No matter what, we can never successfully seek the state of disequilibrium; our very seeking precludes it. Disequilibrium is there, for sure, but – from the purposeful point of view – it is forever out of reach. Almost our entire life, we might say, is made up of seeking this and seeking that – we are perennial seekers – and yet the most important thing of all we cannot seek. We have made a veritable religion out of seeking and ‘the myth of the successful seeker’ resonates with us very deeply. This is the standard that is held up for us to emulate, no matter that it is a profound impossibility to seek the most important things in life. We are being misled from the word ‘go’, therefore.


The reason that the myth of the successful seeker is a misleading one is because what we really seeking is this thing that we are calling disequilibrium. That’s the only thing that’s interesting, that’s the only thing that genuinely holds any fascination for us. Everything else is banal, after all. Everything else is mundane. All known things are mundane – we tire of them almost as soon as we obtain them; everything else fails to satisfy, everything else fails to deliver. Known things pale on us just as soon as we attain them because, when it comes down to it, they are always just ‘more of the same’. There is no way that a known thing, a thing we can conceptualise and thus turn into a goal, will not turn out to be ‘more of the same’. It’s not really what we’re looking for and for this reason our interest in it is not genuine, not sincere; we are only interested in it because – for a brief while – we can allow ourselves to imagine (without knowing that we are doing so) that the known object that we are angling for is something other than what it really is, that it is something mysterious rather than something banal. As always, ‘the chase is better than the catch’.



It could also be said that we are just like the late-night motorist in the joke who is looking for his lost car keys near the streetlight, rather than where he actually lost them, for the simple reason that this is where the light is. The light in question is the ‘light’ of the rational mind, as Amit Goswami says in The Self-Aware Universe, and the rational mind is never going to illuminate what it is that we are truly interested in. It can’t do that – that’s not its job and never was. The thinking mind is a strictly practical tool and it has no ‘metaphysical’ applications, no matter how hard we might try to stretch it or coax it in this direction. It does an important job, but a mundane job – its use necessarily restricts us to the Realm of the Known. What we have lost doesn’t exist within the Realm of the Known however – it’s not that sort of thing – and yet we persist until our dying day using thought to try to obtain what never can be obtained.

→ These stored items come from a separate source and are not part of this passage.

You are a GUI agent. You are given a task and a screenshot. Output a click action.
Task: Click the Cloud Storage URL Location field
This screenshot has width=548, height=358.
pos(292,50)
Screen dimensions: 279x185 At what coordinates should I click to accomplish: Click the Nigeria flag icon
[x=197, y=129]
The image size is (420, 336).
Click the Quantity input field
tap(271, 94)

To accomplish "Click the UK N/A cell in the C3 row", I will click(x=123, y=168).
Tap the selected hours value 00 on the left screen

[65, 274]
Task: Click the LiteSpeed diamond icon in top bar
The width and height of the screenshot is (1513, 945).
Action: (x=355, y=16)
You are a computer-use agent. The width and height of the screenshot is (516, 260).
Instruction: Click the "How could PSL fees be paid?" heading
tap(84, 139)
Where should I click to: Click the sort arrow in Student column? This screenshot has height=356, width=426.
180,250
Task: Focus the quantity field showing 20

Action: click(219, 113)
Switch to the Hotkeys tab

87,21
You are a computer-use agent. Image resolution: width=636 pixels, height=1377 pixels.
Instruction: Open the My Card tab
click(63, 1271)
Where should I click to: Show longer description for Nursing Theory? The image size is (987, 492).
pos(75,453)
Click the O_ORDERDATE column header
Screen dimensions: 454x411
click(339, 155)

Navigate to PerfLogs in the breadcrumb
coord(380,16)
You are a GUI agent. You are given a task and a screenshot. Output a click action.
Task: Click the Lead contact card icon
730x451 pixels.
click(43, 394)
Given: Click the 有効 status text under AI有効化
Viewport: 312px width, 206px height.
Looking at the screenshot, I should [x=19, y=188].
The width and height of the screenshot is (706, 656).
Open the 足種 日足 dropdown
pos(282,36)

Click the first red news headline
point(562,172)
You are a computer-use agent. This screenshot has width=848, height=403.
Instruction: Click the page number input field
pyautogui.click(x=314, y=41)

If the thinking mind is overactive, overstretched, and over-stimulated then it is because of this, it is because we are using it for a task for which it was never designed. We might not know that we are, but we are. If the thinking mind plagues us and torments us and afflicts us then it is for the very same reason. We might say that this is the mind’s fault inasmuch as it has become sadly dysfunctional, but really it’s because we’re using it to do a job that it was never meant to do, because we are using it to solve a problem it can never solve. We’re trying to obtain something that can never be obtained. What we’re trying to ‘obtain’ is that being that we have lost without knowing that we have lost anything and what we are trying to ‘solve’ is the problem of having to live life without this ‘being that we have lost without knowing it’ (and without knowing the true nature of what we have lost). There is a deficit of ‘being’ in our lives, in other words (or a ‘deficit in genuine meaning’) and we are using thoughts to make good this deficit. Using thought in this cause is making things worse rather than better; we can’t see this however and that is our predicament.



This thing that we are calling ‘the disequilibrium state’ is actually reality itself – it is the whole of all that ever existed, does exist and ever will exist. It is therefore, a fairly significant thing to lose! Another way of talking about disequilibrium is to say that it is that state of being which is free from dependence upon (or relevance to) all of our mental structures. Alternatively, we can say that the disequilibrium state is that state which is free from the law of cause and effect. It’s not the result of anything else, and neither does it go on cause (or give rise to) any other state. When talking about the universe we like to claim that it was caused by something (either by God, all by ‘the laws of physics’) but this is merely the thinking mind demonstrating – yet again – its complete inability to move beyond its own terms, which are the terms of cause-and-effect. If we think that the universe was ‘caused’ by something then we can sleep comfortably in our beds at night – to contemplate that which was never caused (and which will never go on to cause anything else) would put a stop to our comfortable sleep! That wouldn’t fit in with our nice logical picture of things at all….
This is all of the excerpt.